**THE INPUT**
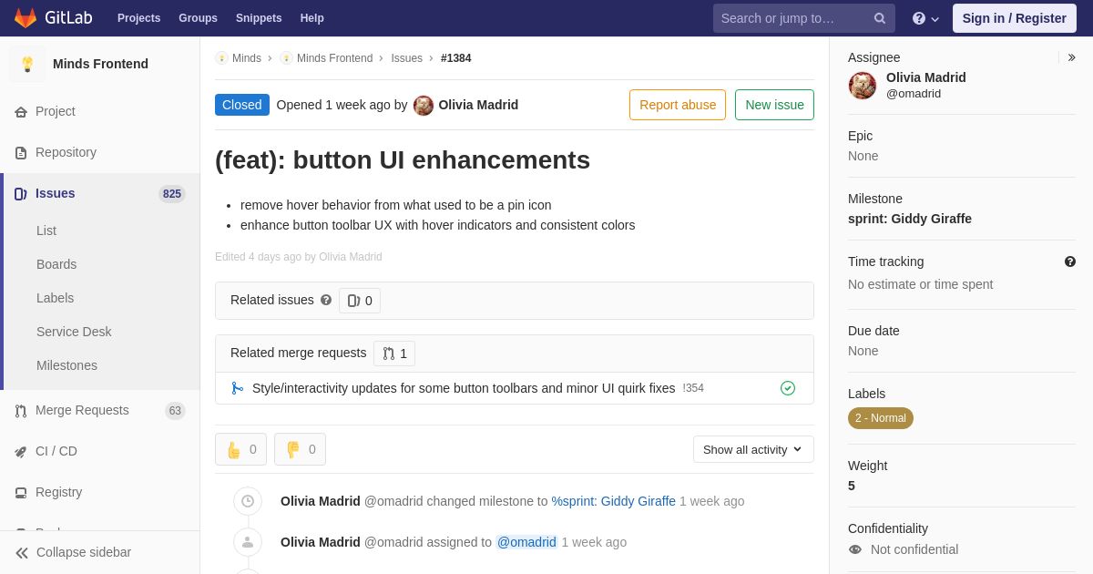Click the Related issues help icon

pos(326,300)
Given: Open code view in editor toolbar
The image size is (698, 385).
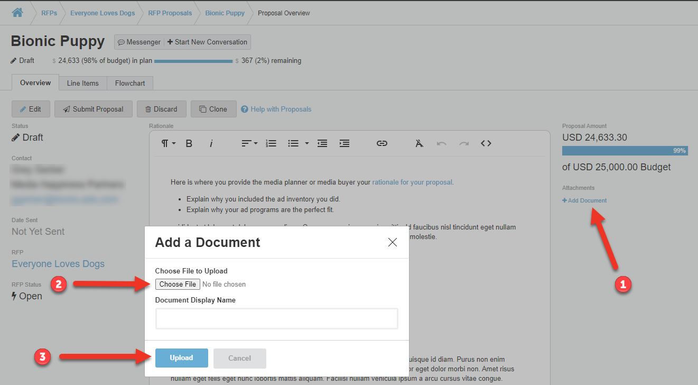Looking at the screenshot, I should coord(486,143).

**ACTIVITY**
Pictures are to be dropped, and the lines from the line with "Given: Open code view in editor toolbar" through the end of the material above are to be reproduced exactly.

**EXERCISE SOLUTION**
Given: Open code view in editor toolbar
The image size is (698, 385).
Looking at the screenshot, I should coord(486,143).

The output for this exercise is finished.